Stored data
============================================================

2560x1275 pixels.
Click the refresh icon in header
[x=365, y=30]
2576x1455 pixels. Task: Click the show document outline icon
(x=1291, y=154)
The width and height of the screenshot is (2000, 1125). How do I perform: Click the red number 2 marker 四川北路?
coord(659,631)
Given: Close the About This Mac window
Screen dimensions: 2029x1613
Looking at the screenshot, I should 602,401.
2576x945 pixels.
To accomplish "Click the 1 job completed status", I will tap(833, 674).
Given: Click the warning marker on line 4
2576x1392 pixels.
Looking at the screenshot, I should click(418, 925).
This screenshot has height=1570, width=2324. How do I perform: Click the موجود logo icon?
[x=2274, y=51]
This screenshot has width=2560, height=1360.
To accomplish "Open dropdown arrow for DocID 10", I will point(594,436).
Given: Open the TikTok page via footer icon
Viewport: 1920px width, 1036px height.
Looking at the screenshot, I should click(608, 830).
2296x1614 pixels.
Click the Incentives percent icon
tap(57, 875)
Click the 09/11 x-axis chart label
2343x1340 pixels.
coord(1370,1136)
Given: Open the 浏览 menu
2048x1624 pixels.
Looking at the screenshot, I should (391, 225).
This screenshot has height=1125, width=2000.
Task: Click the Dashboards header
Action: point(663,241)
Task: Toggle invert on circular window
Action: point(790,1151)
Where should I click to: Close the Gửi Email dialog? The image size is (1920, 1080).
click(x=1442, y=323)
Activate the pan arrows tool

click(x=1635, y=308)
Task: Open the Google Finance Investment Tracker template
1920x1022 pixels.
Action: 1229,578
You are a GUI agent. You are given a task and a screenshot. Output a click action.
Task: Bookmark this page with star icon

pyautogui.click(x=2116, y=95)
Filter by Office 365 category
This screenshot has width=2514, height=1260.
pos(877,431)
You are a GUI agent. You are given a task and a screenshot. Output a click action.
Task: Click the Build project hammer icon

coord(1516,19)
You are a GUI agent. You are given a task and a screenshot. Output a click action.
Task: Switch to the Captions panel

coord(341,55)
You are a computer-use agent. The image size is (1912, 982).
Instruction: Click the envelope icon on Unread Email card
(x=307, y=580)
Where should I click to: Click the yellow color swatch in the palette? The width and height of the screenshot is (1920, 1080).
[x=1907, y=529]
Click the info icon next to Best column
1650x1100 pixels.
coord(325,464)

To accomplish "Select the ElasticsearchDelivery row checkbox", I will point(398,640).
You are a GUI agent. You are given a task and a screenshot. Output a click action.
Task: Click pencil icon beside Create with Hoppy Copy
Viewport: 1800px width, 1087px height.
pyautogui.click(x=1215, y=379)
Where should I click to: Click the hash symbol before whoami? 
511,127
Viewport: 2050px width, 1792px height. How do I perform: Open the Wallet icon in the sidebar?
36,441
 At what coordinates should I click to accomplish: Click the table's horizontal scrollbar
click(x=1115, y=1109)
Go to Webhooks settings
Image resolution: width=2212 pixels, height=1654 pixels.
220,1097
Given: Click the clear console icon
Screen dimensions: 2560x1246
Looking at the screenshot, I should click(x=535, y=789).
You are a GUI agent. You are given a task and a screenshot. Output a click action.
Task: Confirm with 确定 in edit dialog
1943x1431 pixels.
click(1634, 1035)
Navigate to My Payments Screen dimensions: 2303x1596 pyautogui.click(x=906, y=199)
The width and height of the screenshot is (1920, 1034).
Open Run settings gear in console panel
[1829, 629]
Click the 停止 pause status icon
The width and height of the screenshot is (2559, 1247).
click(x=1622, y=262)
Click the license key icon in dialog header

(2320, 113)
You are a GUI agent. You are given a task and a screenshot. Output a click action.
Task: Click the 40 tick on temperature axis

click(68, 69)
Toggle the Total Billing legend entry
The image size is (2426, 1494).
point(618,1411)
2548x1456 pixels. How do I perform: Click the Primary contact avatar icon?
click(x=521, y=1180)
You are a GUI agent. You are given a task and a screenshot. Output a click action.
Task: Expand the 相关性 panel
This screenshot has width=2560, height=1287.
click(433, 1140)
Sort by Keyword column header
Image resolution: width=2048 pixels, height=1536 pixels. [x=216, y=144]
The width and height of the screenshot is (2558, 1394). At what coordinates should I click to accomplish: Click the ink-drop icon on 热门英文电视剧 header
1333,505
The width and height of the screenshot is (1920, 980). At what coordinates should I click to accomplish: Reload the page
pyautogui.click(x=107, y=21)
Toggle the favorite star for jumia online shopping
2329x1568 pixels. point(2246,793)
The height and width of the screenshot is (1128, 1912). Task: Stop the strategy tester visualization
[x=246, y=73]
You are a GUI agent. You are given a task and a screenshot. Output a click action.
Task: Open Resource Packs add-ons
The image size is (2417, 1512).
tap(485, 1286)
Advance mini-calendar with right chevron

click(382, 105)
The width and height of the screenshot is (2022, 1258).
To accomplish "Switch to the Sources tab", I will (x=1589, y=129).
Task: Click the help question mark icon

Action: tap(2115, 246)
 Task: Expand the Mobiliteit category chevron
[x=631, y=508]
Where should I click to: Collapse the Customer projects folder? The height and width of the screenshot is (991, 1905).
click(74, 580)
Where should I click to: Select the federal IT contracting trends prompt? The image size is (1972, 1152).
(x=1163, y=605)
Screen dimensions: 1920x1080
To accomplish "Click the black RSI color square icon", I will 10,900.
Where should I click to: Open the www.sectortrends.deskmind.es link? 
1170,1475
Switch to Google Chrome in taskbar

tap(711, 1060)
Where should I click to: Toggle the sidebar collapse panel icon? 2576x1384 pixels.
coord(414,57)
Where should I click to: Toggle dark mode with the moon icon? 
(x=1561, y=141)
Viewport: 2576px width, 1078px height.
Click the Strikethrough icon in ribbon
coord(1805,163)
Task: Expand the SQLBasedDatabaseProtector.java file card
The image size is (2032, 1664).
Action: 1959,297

============================================================

» What to work on
The records above should be reproduced in full, exactly as they read.

» Solution to this task
2560x1275 pixels.
Click the refresh icon in header
[x=365, y=30]
2576x1455 pixels. Task: Click the show document outline icon
(x=1291, y=154)
The width and height of the screenshot is (2000, 1125). How do I perform: Click the red number 2 marker 四川北路?
coord(659,631)
Given: Close the About This Mac window
Screen dimensions: 2029x1613
Looking at the screenshot, I should 602,401.
2576x945 pixels.
To accomplish "Click the 1 job completed status", I will tap(833, 674).
Given: Click the warning marker on line 4
2576x1392 pixels.
Looking at the screenshot, I should click(418, 925).
This screenshot has height=1570, width=2324. How do I perform: Click the موجود logo icon?
[x=2274, y=51]
This screenshot has width=2560, height=1360.
To accomplish "Open dropdown arrow for DocID 10", I will point(594,436).
Given: Open the TikTok page via footer icon
Viewport: 1920px width, 1036px height.
Looking at the screenshot, I should click(608, 830).
2296x1614 pixels.
Click the Incentives percent icon
tap(57, 875)
Click the 09/11 x-axis chart label
2343x1340 pixels.
coord(1370,1136)
Given: Open the 浏览 menu
2048x1624 pixels.
Looking at the screenshot, I should (391, 225).
This screenshot has height=1125, width=2000.
Task: Click the Dashboards header
Action: point(663,241)
Task: Toggle invert on circular window
Action: point(790,1151)
Where should I click to: Close the Gửi Email dialog? The image size is (1920, 1080).
click(x=1442, y=323)
Activate the pan arrows tool

click(x=1635, y=308)
Task: Open the Google Finance Investment Tracker template
1920x1022 pixels.
Action: 1229,578
You are a GUI agent. You are given a task and a screenshot. Output a click action.
Task: Bookmark this page with star icon

pyautogui.click(x=2116, y=95)
Filter by Office 365 category
This screenshot has width=2514, height=1260.
pos(877,431)
You are a GUI agent. You are given a task and a screenshot. Output a click action.
Task: Click the Build project hammer icon

coord(1516,19)
You are a GUI agent. You are given a task and a screenshot. Output a click action.
Task: Switch to the Captions panel

coord(341,55)
You are a computer-use agent. The image size is (1912, 982).
Instruction: Click the envelope icon on Unread Email card
(x=307, y=580)
Where should I click to: Click the yellow color swatch in the palette? The width and height of the screenshot is (1920, 1080).
[x=1907, y=529]
Click the info icon next to Best column
1650x1100 pixels.
coord(325,464)

To accomplish "Select the ElasticsearchDelivery row checkbox", I will point(398,640).
You are a GUI agent. You are given a task and a screenshot. Output a click action.
Task: Click pencil icon beside Create with Hoppy Copy
Viewport: 1800px width, 1087px height.
pyautogui.click(x=1215, y=379)
Where should I click to: Click the hash symbol before whoami? 
511,127
Viewport: 2050px width, 1792px height. How do I perform: Open the Wallet icon in the sidebar?
36,441
 At what coordinates should I click to accomplish: Click the table's horizontal scrollbar
click(x=1115, y=1109)
Go to Webhooks settings
Image resolution: width=2212 pixels, height=1654 pixels.
220,1097
Given: Click the clear console icon
Screen dimensions: 2560x1246
Looking at the screenshot, I should click(x=535, y=789).
You are a GUI agent. You are given a task and a screenshot. Output a click action.
Task: Confirm with 确定 in edit dialog
1943x1431 pixels.
click(1634, 1035)
Navigate to My Payments Screen dimensions: 2303x1596 pyautogui.click(x=906, y=199)
The width and height of the screenshot is (1920, 1034).
Open Run settings gear in console panel
[1829, 629]
Click the 停止 pause status icon
The width and height of the screenshot is (2559, 1247).
click(x=1622, y=262)
Click the license key icon in dialog header

(2320, 113)
You are a GUI agent. You are given a task and a screenshot. Output a click action.
Task: Click the 40 tick on temperature axis

click(68, 69)
Toggle the Total Billing legend entry
The image size is (2426, 1494).
point(618,1411)
2548x1456 pixels. How do I perform: Click the Primary contact avatar icon?
click(x=521, y=1180)
You are a GUI agent. You are given a task and a screenshot. Output a click action.
Task: Expand the 相关性 panel
This screenshot has width=2560, height=1287.
click(433, 1140)
Sort by Keyword column header
Image resolution: width=2048 pixels, height=1536 pixels. [x=216, y=144]
The width and height of the screenshot is (2558, 1394). At what coordinates should I click to accomplish: Click the ink-drop icon on 热门英文电视剧 header
1333,505
The width and height of the screenshot is (1920, 980). At what coordinates should I click to accomplish: Reload the page
pyautogui.click(x=107, y=21)
Toggle the favorite star for jumia online shopping
2329x1568 pixels. point(2246,793)
The height and width of the screenshot is (1128, 1912). Task: Stop the strategy tester visualization
[x=246, y=73]
You are a GUI agent. You are given a task and a screenshot. Output a click action.
Task: Open Resource Packs add-ons
The image size is (2417, 1512).
tap(485, 1286)
Advance mini-calendar with right chevron

click(382, 105)
The width and height of the screenshot is (2022, 1258).
To accomplish "Switch to the Sources tab", I will (x=1589, y=129).
Task: Click the help question mark icon

Action: tap(2115, 246)
 Task: Expand the Mobiliteit category chevron
[x=631, y=508]
Where should I click to: Collapse the Customer projects folder? The height and width of the screenshot is (991, 1905).
click(74, 580)
Where should I click to: Select the federal IT contracting trends prompt? The image size is (1972, 1152).
(x=1163, y=605)
Screen dimensions: 1920x1080
To accomplish "Click the black RSI color square icon", I will 10,900.
Where should I click to: Open the www.sectortrends.deskmind.es link? 
1170,1475
Switch to Google Chrome in taskbar

tap(711, 1060)
Where should I click to: Toggle the sidebar collapse panel icon? 2576x1384 pixels.
coord(414,57)
Where should I click to: Toggle dark mode with the moon icon? 
(x=1561, y=141)
Viewport: 2576px width, 1078px height.
Click the Strikethrough icon in ribbon
coord(1805,163)
Task: Expand the SQLBasedDatabaseProtector.java file card
The image size is (2032, 1664).
Action: 1959,297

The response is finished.